Some 100 people took to the streets in Taipei and held a rally outside Japan's Interchange Association Wednesday morning, holding self-made placards that read "Never Forgotten," "Apologize," and "Where is Your Conscience?" while chanting slogans at the same time.
The Interchange Association represents Japanese interests in Taiwan in the absence of formal diplomatic ties between the two countries.
A man in a suit received a letter of protest on behalf of the association, but he did not make any comments, said Kang Shu-hua, executive director of the Taipei Women's Rescue Foundation, which organized the protest.
"We feel deep regret over the fact that Japan's representative is still silent on the comfort women issue," Kang told CNA, adding that she and other activists will keep fighting before it is too late.
Kang accused the Japanese forces of acting like criminals because of their brutal behavior during the war, but she worried that time was running out for Japan to make meaningful amends.
According to the foundation, more than 2,000 Taiwanese women were forced into sex slavery by the Japanese Imperial Army during the war, but only nine Taiwanese women who have spoken openly of their suffering at the hands of Japanese forces are still alive.

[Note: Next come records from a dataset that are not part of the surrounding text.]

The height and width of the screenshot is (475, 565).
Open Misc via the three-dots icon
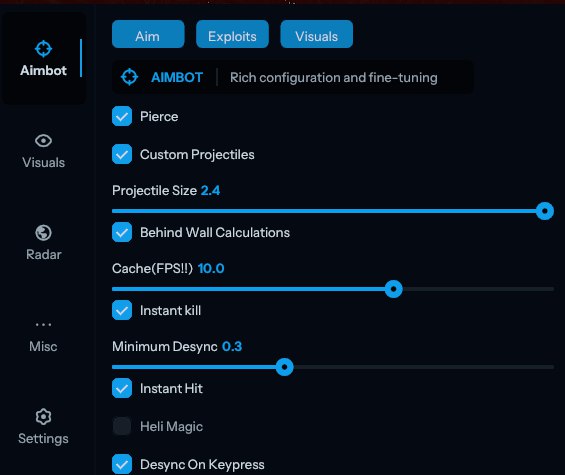click(x=43, y=325)
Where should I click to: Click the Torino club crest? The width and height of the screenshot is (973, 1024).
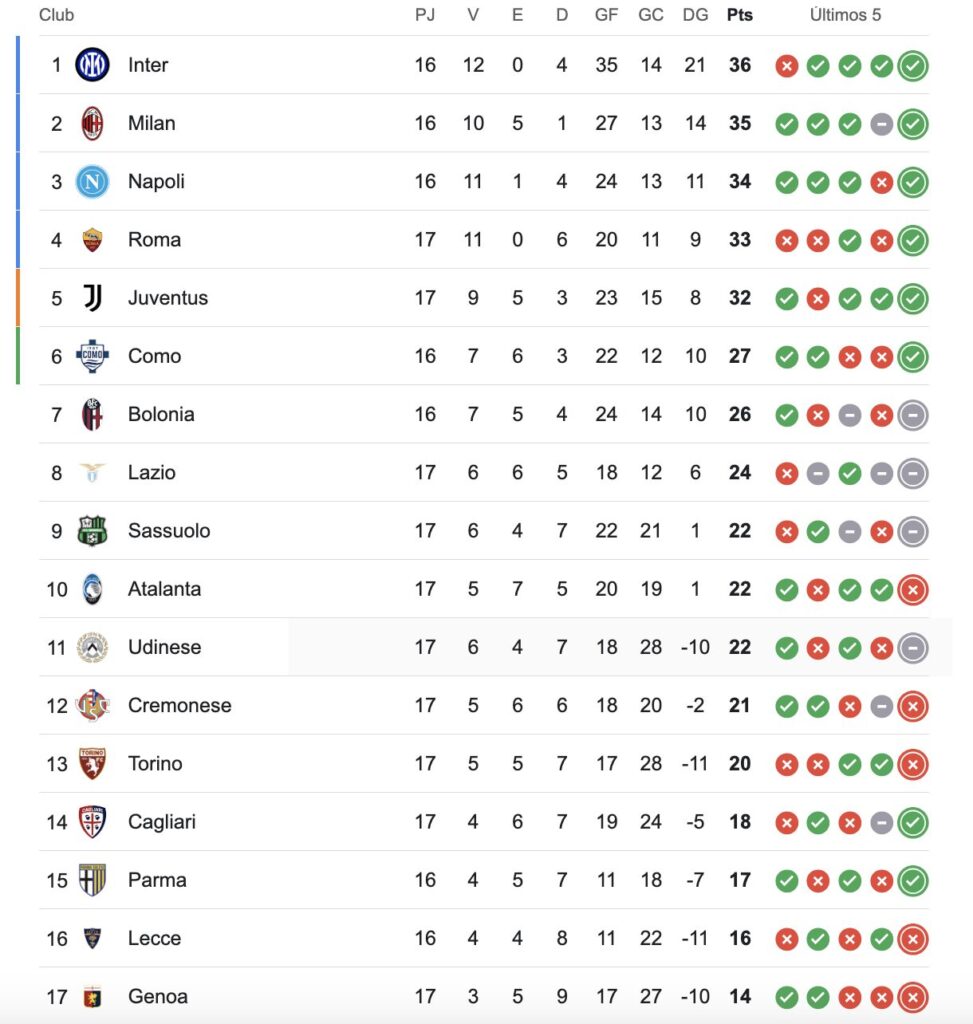pos(92,763)
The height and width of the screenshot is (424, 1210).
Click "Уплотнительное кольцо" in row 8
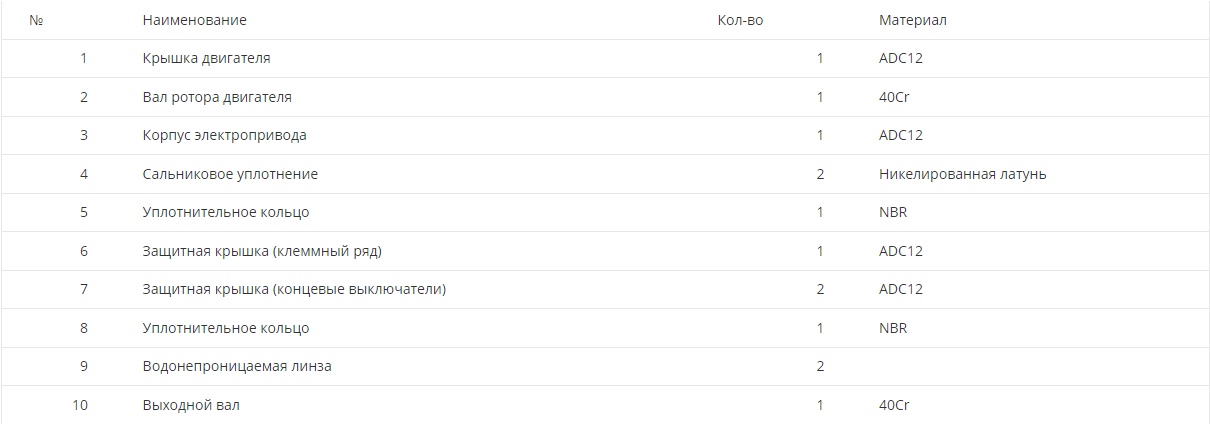click(226, 328)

Japan's Interchange Association told CNA that it would not comment on the issue and declined to identify the official who received the protest letter.
Among the protesters was Lukas Vanek of the Czech Republic, the only foreign national to participate in the Taipei event.
"It doesn't really matter where you come from or who you are," said Vanek, adding that as long as there is injustice in the world, people should come out and voice their discontent.
"You need to stand up; otherwise, injustice might happen again and might happen to you even though it has happened to someone else before," he said.
The foundation has been dedicated for the last two decades to helping Taiwanese comfort women cope with their mental anguish and seek justice and compensation from Japan.
The Aug. 15 protest was part of a global movement that is also joined by countries such as South Korea, whose women were also forced into sexual servitude by the Japanese during World War II, the foundation said.